- [Your goal]:
Render the stretch of the material from its start through the line containing "Looking at the screenshot, I should point(240,183)." as a Markdown table with a "Row" column numbering each line and a "Text" column holding it, omitting blank lines.

- [Dataset excerpts]:
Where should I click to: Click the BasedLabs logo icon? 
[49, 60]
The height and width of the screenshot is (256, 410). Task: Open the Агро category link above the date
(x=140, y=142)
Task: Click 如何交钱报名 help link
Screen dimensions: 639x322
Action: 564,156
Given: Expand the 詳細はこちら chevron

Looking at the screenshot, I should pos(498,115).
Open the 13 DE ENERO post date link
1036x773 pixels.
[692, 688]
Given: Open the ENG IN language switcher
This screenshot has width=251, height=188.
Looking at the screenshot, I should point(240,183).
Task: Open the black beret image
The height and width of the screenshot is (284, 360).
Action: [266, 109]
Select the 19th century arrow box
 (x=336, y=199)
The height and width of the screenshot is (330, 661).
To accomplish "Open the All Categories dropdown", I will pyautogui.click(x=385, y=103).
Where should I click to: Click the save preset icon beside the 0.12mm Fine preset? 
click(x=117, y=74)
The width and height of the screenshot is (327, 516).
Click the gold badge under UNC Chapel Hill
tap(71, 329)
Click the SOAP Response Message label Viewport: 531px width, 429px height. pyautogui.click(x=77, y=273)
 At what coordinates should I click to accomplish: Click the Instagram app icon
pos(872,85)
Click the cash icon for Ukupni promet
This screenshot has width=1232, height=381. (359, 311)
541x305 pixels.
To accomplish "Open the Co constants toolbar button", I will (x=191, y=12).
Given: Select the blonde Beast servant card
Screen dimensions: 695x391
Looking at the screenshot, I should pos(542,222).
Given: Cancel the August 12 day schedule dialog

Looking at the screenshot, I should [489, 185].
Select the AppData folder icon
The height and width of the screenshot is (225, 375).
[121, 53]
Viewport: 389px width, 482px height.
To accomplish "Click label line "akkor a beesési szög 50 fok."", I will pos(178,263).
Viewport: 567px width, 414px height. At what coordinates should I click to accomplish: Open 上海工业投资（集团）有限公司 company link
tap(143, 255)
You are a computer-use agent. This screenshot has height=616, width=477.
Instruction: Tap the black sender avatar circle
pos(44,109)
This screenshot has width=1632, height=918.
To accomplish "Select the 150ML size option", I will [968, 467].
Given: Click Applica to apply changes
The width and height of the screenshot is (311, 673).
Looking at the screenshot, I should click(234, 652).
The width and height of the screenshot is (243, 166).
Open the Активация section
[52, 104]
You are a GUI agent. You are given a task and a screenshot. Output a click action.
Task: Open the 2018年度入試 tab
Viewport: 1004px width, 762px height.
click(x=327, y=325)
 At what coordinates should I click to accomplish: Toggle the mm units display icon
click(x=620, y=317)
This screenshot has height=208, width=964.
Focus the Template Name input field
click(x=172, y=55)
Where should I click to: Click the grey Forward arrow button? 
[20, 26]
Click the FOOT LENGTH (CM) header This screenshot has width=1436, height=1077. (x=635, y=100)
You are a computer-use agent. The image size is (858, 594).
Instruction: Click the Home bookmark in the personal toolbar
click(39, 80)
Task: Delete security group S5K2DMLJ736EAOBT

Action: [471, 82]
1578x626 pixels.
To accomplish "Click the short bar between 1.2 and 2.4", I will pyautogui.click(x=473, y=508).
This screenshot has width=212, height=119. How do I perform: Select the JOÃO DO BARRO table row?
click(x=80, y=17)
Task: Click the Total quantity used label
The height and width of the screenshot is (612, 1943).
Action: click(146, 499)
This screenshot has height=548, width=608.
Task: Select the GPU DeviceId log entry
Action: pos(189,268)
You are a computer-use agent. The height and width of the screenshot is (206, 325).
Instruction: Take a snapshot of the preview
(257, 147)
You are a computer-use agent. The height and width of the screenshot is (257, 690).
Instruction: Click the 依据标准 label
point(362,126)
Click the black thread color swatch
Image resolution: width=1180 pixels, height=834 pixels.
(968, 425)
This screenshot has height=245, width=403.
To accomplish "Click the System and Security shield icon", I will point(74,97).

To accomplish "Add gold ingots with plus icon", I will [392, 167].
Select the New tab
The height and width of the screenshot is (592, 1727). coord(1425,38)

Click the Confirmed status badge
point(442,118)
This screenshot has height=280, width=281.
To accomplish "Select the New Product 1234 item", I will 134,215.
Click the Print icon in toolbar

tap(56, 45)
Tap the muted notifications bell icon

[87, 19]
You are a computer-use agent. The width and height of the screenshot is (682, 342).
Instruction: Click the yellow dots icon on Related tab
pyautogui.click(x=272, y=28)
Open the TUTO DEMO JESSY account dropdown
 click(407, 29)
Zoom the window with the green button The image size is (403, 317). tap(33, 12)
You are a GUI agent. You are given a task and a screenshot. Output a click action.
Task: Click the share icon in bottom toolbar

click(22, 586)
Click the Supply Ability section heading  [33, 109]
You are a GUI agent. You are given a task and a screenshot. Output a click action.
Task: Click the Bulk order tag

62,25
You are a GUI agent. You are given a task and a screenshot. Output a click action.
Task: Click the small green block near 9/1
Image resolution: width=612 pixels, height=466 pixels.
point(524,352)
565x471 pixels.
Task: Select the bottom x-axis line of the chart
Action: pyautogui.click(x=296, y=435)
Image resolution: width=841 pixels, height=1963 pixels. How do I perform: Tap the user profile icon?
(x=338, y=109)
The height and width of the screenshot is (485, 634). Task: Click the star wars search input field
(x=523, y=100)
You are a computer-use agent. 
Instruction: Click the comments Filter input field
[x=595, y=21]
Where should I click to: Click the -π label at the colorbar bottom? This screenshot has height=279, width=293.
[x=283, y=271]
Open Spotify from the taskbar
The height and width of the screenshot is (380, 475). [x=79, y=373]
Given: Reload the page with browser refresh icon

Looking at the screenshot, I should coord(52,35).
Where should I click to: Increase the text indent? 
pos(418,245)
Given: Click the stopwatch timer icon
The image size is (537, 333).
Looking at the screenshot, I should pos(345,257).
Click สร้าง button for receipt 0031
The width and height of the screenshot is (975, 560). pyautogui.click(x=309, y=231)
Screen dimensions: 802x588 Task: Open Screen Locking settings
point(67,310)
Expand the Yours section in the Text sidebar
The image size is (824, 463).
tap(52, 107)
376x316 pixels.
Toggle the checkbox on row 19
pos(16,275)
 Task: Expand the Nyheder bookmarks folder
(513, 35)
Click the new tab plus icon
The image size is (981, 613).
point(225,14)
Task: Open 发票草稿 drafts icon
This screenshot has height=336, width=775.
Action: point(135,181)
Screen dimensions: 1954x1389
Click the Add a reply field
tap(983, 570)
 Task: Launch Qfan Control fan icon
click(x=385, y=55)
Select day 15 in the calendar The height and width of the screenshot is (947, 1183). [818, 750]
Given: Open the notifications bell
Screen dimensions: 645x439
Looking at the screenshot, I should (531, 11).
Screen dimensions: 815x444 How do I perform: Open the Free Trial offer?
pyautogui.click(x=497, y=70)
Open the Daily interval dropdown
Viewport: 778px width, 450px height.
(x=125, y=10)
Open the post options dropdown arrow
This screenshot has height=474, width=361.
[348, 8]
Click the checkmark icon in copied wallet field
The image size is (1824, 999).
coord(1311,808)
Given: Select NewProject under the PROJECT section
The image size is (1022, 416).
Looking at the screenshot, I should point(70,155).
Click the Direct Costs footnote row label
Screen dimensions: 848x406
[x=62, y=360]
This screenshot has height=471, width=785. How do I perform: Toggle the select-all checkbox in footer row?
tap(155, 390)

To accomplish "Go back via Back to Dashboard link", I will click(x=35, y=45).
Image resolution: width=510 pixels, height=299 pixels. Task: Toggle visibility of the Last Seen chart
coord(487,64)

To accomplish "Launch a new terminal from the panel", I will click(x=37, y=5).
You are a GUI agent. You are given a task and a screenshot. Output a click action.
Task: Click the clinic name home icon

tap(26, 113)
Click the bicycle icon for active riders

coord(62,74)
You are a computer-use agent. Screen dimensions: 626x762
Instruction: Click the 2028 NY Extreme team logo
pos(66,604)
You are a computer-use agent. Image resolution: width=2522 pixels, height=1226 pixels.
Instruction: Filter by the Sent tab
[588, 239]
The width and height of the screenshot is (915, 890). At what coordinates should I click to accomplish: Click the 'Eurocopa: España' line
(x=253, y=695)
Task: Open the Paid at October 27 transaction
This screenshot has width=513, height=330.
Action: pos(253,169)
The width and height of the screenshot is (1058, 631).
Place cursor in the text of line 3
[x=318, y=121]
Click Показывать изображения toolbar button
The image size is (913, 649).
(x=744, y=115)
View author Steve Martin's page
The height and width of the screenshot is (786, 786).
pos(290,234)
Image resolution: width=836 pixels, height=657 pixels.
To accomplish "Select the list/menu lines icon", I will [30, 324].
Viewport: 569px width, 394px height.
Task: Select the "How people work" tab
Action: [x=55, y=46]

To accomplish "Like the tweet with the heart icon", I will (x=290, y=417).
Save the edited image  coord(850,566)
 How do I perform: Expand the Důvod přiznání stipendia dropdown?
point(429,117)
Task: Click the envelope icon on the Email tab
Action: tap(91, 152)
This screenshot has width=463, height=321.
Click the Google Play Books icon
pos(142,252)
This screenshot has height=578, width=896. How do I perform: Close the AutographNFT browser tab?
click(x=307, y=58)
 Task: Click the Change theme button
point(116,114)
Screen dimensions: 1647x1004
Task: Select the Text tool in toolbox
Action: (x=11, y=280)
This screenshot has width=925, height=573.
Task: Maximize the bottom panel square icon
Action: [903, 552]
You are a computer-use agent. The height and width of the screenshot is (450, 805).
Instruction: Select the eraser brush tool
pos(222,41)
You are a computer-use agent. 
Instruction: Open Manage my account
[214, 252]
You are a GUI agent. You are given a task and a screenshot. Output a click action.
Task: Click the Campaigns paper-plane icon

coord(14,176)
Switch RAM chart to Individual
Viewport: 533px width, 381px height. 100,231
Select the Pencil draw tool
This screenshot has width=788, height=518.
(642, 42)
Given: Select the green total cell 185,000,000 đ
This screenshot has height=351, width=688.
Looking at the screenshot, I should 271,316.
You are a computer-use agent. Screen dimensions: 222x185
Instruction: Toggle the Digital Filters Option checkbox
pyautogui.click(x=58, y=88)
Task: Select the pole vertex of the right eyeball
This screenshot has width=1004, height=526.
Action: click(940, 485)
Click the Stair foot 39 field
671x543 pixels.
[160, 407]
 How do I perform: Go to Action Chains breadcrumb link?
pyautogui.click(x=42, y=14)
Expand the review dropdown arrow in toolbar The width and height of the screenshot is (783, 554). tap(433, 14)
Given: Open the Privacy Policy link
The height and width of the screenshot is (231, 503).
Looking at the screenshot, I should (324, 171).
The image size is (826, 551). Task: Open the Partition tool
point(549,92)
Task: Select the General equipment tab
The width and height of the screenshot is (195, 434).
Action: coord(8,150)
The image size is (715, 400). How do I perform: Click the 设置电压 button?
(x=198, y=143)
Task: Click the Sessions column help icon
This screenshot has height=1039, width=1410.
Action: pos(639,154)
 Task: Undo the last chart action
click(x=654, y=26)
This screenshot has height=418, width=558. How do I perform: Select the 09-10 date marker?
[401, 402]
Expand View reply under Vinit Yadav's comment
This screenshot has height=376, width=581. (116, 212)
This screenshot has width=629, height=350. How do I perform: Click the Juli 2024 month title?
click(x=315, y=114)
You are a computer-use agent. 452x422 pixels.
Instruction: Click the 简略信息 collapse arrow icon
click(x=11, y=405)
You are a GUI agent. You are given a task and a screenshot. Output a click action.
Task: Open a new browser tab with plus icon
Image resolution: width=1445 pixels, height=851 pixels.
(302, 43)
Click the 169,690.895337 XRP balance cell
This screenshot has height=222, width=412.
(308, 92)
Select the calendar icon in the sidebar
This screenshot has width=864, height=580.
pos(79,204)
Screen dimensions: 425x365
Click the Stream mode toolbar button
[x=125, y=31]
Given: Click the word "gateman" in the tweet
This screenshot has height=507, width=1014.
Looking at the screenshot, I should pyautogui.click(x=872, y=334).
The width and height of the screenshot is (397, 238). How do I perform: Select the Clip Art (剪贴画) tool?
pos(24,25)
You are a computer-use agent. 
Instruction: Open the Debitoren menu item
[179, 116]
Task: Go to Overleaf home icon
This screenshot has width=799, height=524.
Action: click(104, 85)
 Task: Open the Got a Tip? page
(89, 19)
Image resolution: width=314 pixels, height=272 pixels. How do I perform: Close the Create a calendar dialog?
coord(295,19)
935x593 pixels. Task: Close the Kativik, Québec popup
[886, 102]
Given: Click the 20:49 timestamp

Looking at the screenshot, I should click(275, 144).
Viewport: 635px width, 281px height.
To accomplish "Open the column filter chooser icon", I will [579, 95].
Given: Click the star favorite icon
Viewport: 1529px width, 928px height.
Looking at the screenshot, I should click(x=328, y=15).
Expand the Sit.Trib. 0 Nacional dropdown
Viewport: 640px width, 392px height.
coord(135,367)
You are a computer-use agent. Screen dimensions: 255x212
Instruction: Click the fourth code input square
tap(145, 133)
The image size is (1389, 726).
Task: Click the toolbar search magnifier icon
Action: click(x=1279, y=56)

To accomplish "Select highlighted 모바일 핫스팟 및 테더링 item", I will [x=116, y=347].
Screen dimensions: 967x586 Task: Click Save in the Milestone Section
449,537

- [Task result]:
| Row | Text |
|---|---|
| 1 | Where should I click to: Click the BasedLabs logo icon?  |
| 2 | [49, 60] |
| 3 | The height and width of the screenshot is (256, 410). Task: Open the Агро category link above the date |
| 4 | (x=140, y=142) |
| 5 | Task: Click 如何交钱报名 help link |
| 6 | Screen dimensions: 639x322 |
| 7 | Action: 564,156 |
| 8 | Given: Expand the 詳細はこちら chevron |
| 9 | Looking at the screenshot, I should pos(498,115). |
| 10 | Open the 13 DE ENERO post date link |
| 11 | 1036x773 pixels. |
| 12 | [692, 688] |
| 13 | Given: Open the ENG IN language switcher |
| 14 | This screenshot has width=251, height=188. |
| 15 | Looking at the screenshot, I should point(240,183). |